8) Selling a special guitar: “Being a 1960s vintage Strat, apart from being owned by me it was also previously owned by Lemmy Kilmister — then from Rev Black and the Rocking Vicars — but of course more famous for Motörhead. He’d owned it before me, it’s a vintage Strat, so this guitar for sure would have to be worth £30,000, £40,000 today,” says Anderson. “But I traded it in for a £30 Shure Unidyne III microphone, which I rather coveted, it looked rather sexy. And for the balance — What do I want? — I saw this shiny flute hanging on the wall (for £30 pounds). So for £60 I got myself a real made-in-Chicago microphone and a student flute I couldn’t play.”

9) Figuring out the flute: “I had a go at it; I couldn’t get a note out of it. About four months later, December of ’67, I thought I’d give another try, see if I could get a noise out of it, and all of a sudden a note popped out of it: ‘Ooh, that’s how you do it!’ And then I got another note. Soon I had five notes. And I had the pentatonic blues scale, and I could play solos and riffs,” says Anderson. “A few days later I was playing it on stage in the early days of Jethro Tull in the Marquee Club, and people noticed. ‘Oh, there’s a band that plays the blues but they’ve got a flute player?’ And that, in marketing terms, was a point of difference in good marketing and promotion. People noticed it because we were different than other bands.”

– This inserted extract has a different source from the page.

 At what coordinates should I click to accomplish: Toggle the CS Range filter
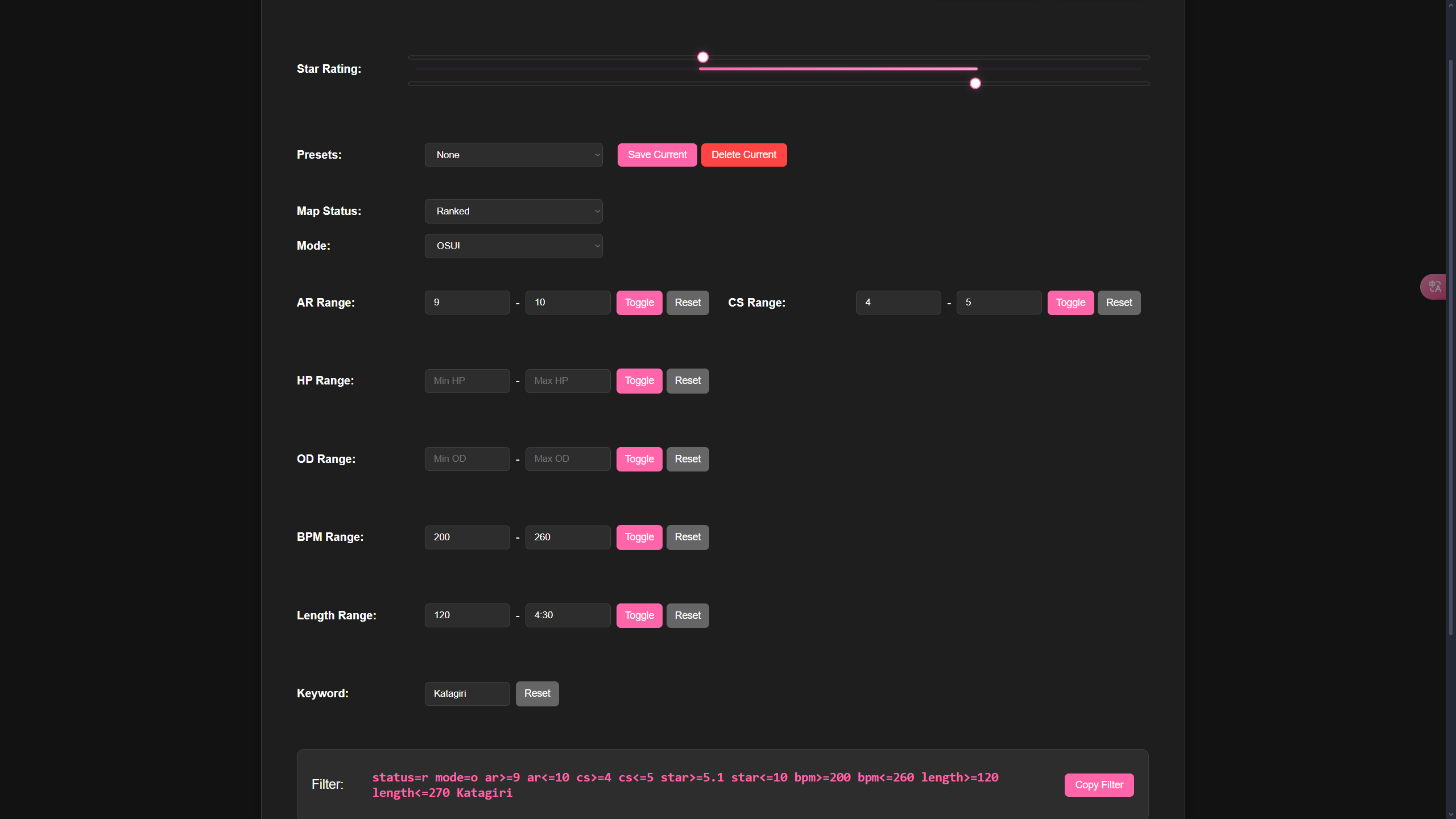pyautogui.click(x=1070, y=303)
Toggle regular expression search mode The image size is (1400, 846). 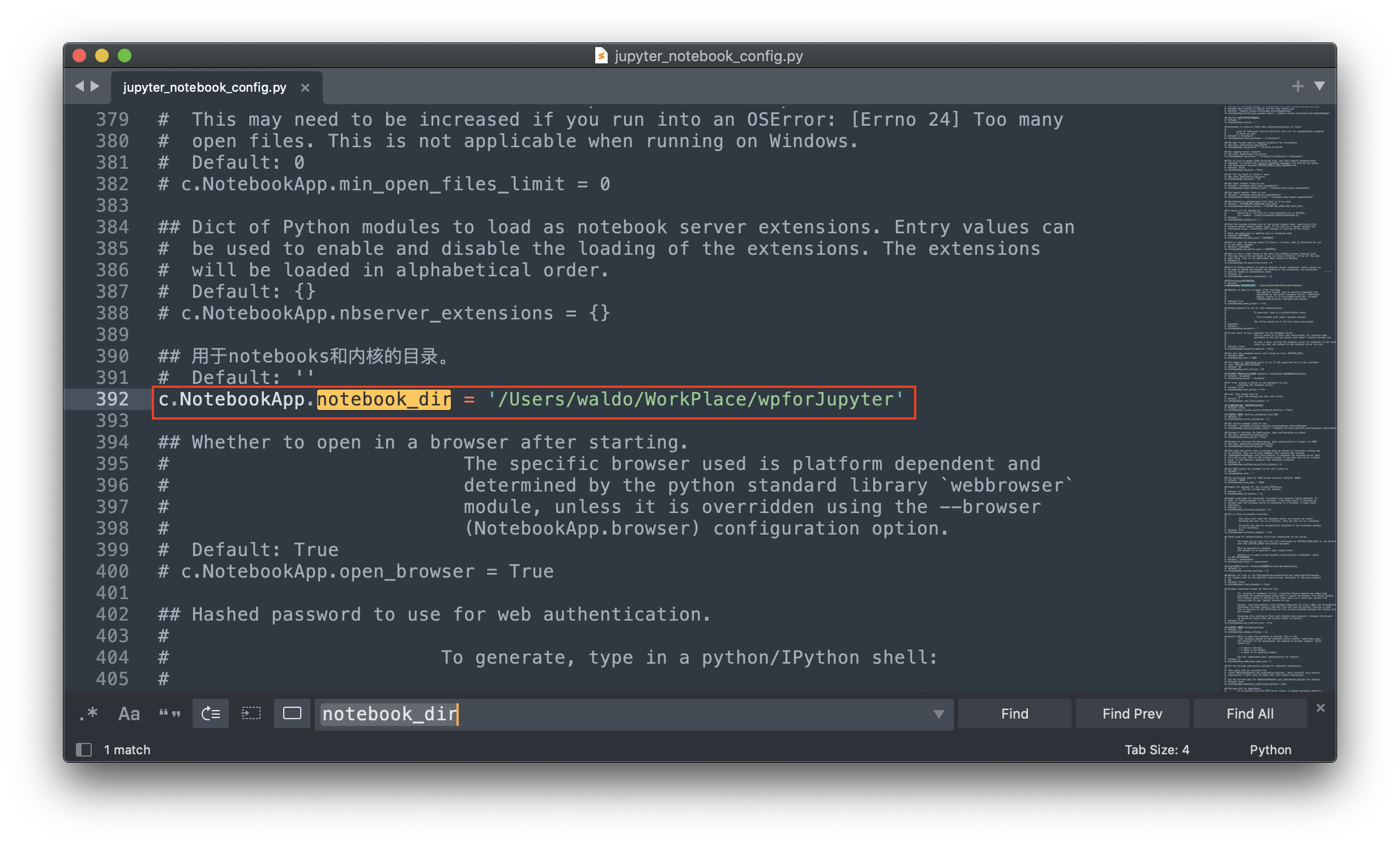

10) Going on fifty years: “It stood us in good stead over the years, and over the years I’ve come to really enjoy the flute much more than when I started. I can do a lot of stuff that I couldn’t do before, but I can still do the stuff I did in the first week that I was playing it. That way of playing never leaves you. I can do that in my sleep, which sometimes I do. It keeps me awake at night.”

Ian Anderson’s 50 Years of Jethro Tull

Friday, July 5: Fantasy Springs Resort Casino, 84245 Indio Springs Dr., Indio. Show at 8 p.m. Tickets are $59-$129.

Saturday, July 6: FivePoint Amphitheatre, 14800 Chinon, Irvine. Show at 8 p.m. Tickets are $33.50-$135.